Quote:Apa yg terbayang pada otak kita saat berpikir tentang Badut. Make up berlebihan, pakaian warna-warni yg mencolok, hidung tomat merah, atau pakaian yg menyerupai tokoh kartun? Tapi yg pasti, kehadiranya diharapkan membawa kelucuan dan keriangan tawa anak-anak, bukan untuk menakut-nakuti. Tapi tidak demikian dengan putri sulung saya yg berusia 3 tahun, aulia. Baginya, melihat badut adalah melihat hal yang mengerikan yang membuatnya berteriak kencang, berlari menghindar dan ketakutan. Sungguh saya miris melihatnya. Seingat saya, tidak pernah rasanya memberikan cerita yg buruk tentang badut. Bahkan di buku cerita yang sering saya bacakan, ada gambar atau cerita yang terkait badut, dan ketika saya membacakannya tidak pernah keluar reaksi yang negative. Tapi jika bertemu langsung, maka hanya satu kata : lari !
Quote:Saya coba mengingat, pertemuan pertama putri saya dengan badut. Kalo tidak salah, saat usianya 1,5 tahun saya pernah mengajaknya ke sebuah taman bermain di Yogya. Waktu itu aulia saya gendong, dan tiba2 tanganya ditepuk dari belakang. Seketika kami menoleh, ternyata seorang badut berpakaian panda menyapa dan bertanya apa mau berfoto bersama. Mungkin karena ada efek terkejut, aulia kaget dan menangis ketakutan. Lalu saya menyingkir dan mencoba menghiburnya kalo itu tadi temen yang baik, Cuma mau ngajak berfoto. Akhirnya memang aulia diam.

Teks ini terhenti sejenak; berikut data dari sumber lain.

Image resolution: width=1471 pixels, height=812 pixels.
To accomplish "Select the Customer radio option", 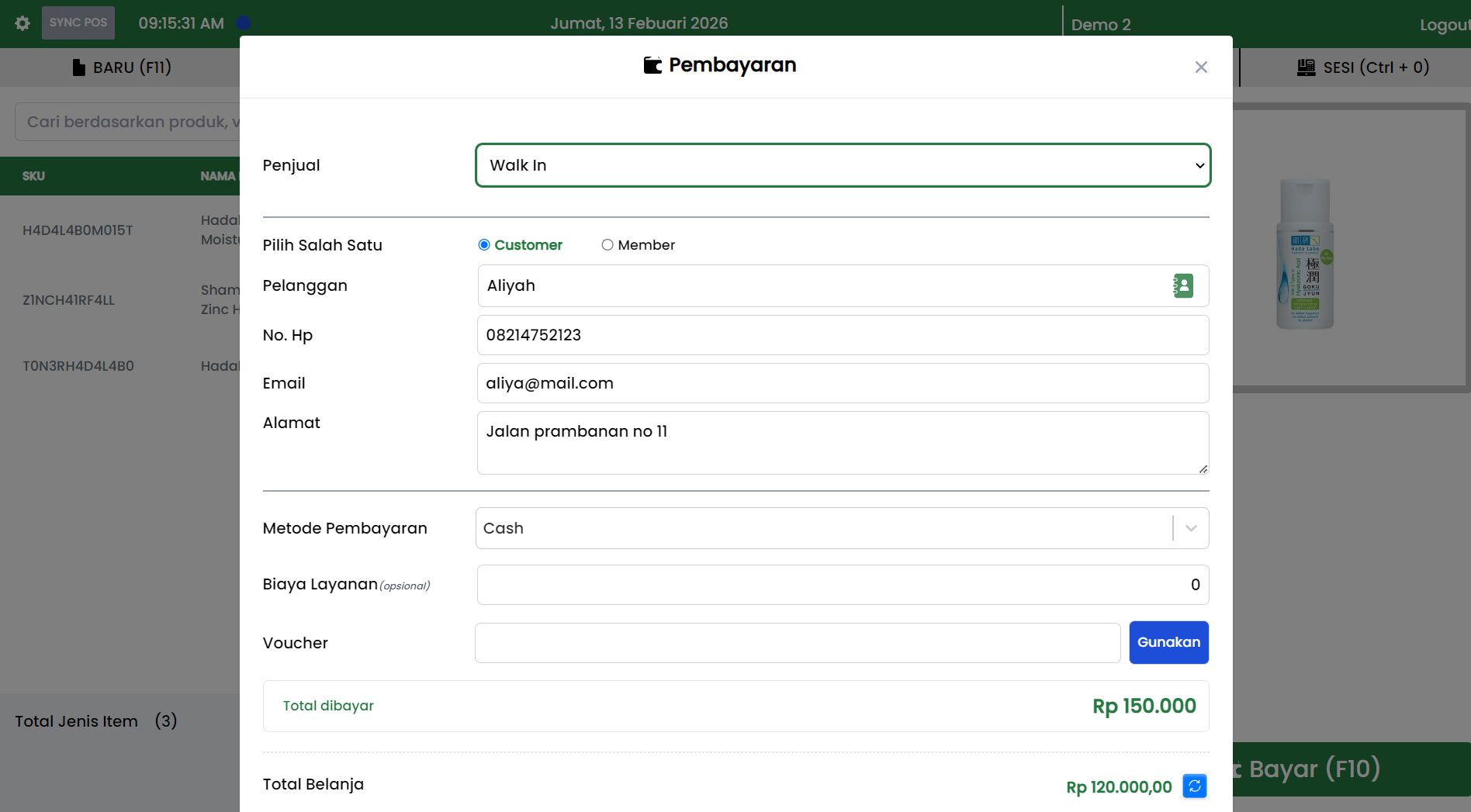I will pos(484,245).
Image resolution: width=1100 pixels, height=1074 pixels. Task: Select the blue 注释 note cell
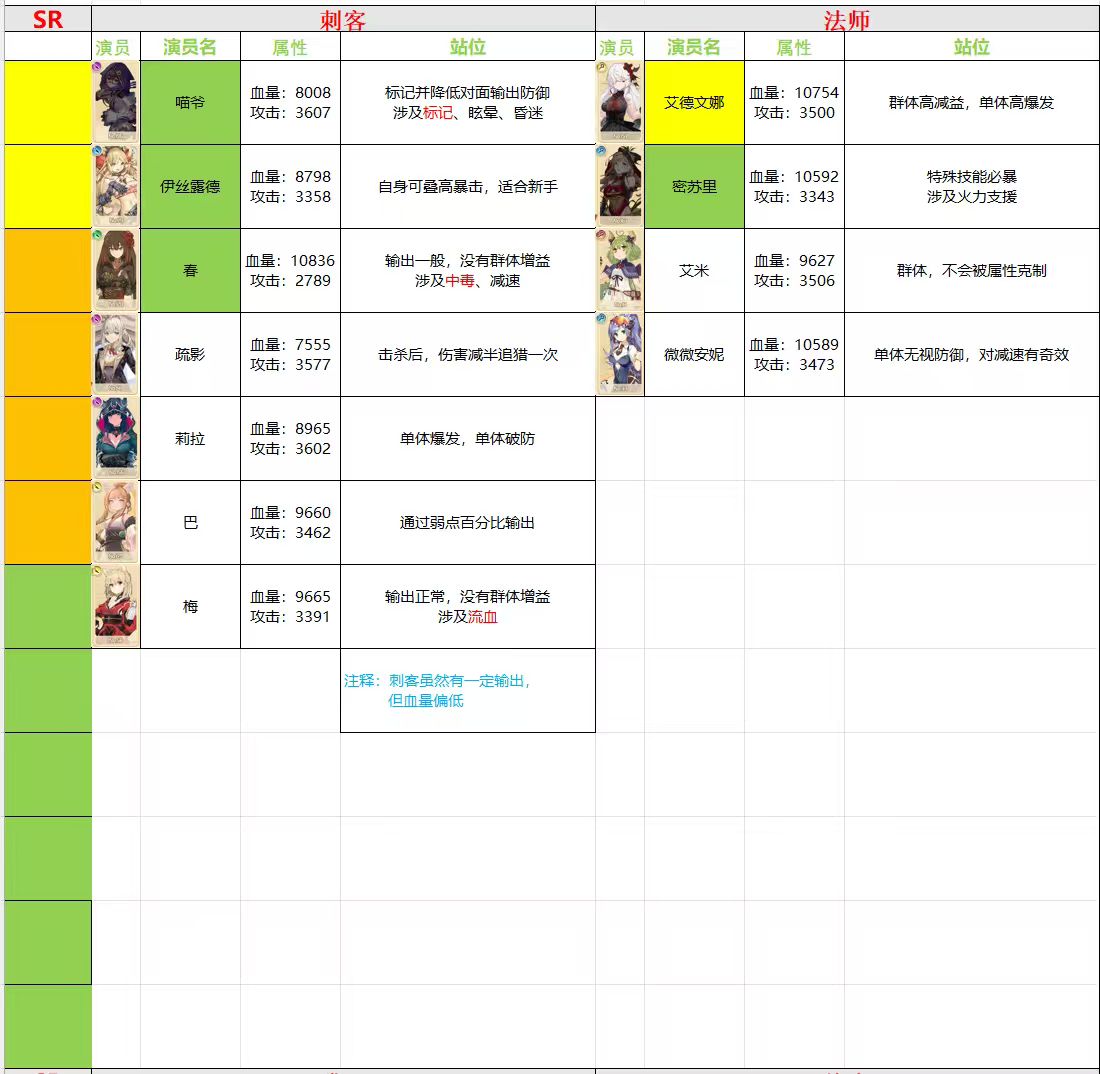point(468,691)
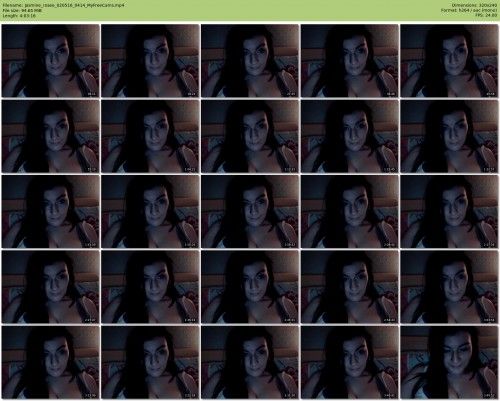
Task: Select the second thumbnail in fourth row
Action: pos(150,287)
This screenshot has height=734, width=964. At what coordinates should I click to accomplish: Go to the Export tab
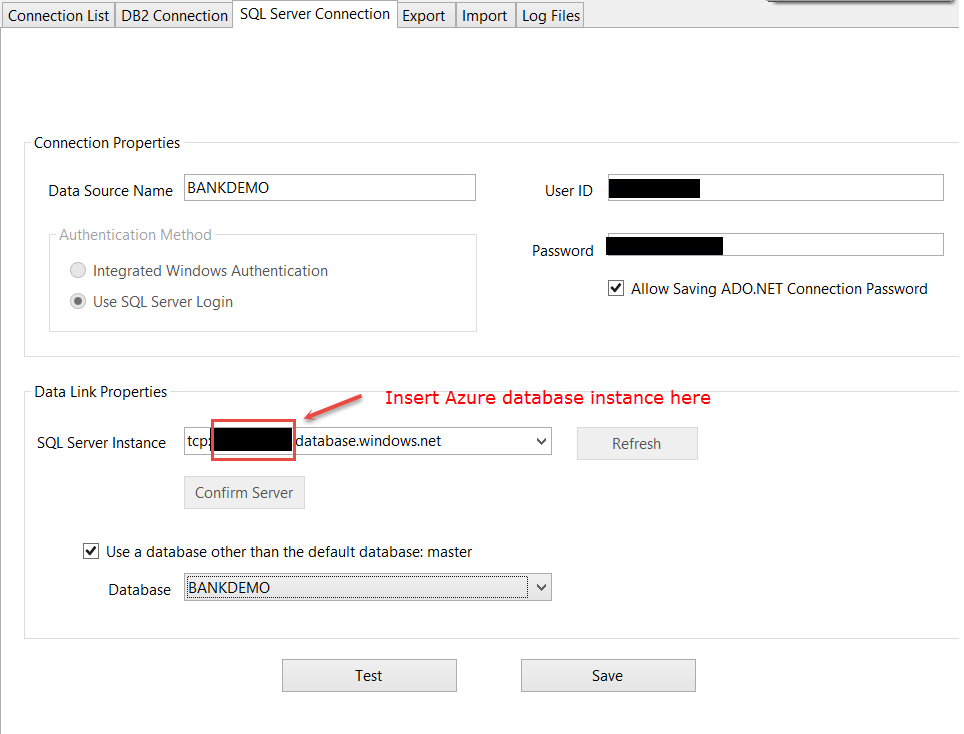click(x=423, y=16)
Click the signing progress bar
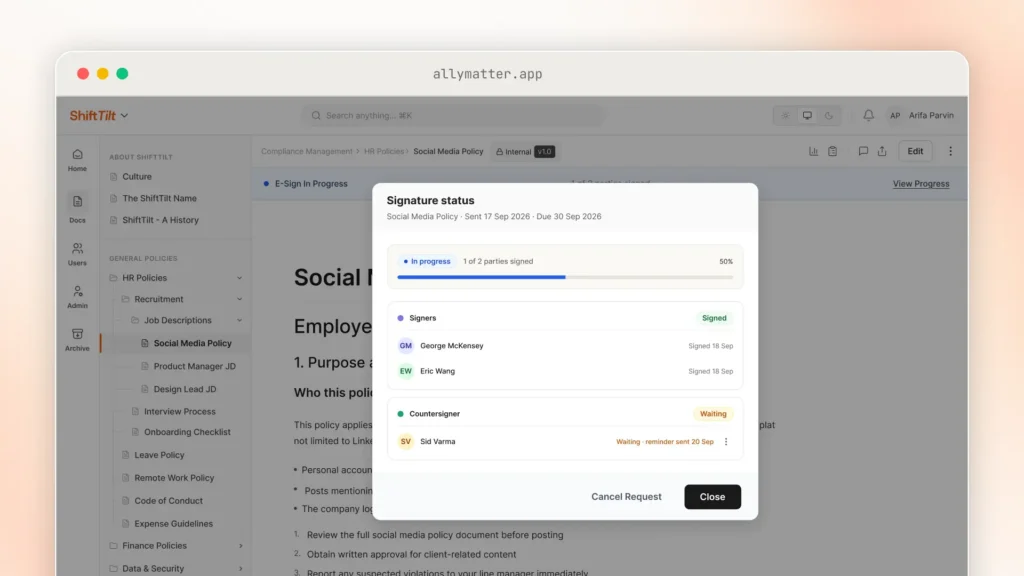Screen dimensions: 1024x576 565,277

Pertemuan selanjutnya dengan badut, ketika usianya 2.5 tahun di sebuah pesta ulang tahun teman kantor saya. Berangkat dari rumah, aulia sudah semangat akan memberikan kado yang ia bungkus sendiri. Ketika tiba di depan rumah teman, ternyata para tamu disambut oleh badut berpakaian upin ipin dan barney. Seketika dia berontak menangis dan mengajak pulang. Saya bujuk perlahan bahwa itu sama dengan yg ia liat di tv (karena memang dia sering nonton barney). Aulia mau masuk tapi berpegangan erat pada tangan saya. Sampai di depan 2 badut itu saya meminta si badut untuk melepaskan topengnya agar aulia bisa melihat bahwa di balik topeng barney itu ya… Cuma orang biasa. Ketika melihat si mas melepas topeng, seketika ketakutan aulia hilang dan berbaur dengan teman2 lainya di dalam rumah. Tapi, saat acara di mulai, ternyata dipandu oleh badut tersebut, aulia berlari kencang ke belakang rumah, saat badut beraksi lengkap dengan kostumnya. Saya ajak dia untuk pulang tapi entah kenapa aulia menolak, jadi sepanjang acara ulang tahun itu, kami berada di halaman belakang sampai acara selesai.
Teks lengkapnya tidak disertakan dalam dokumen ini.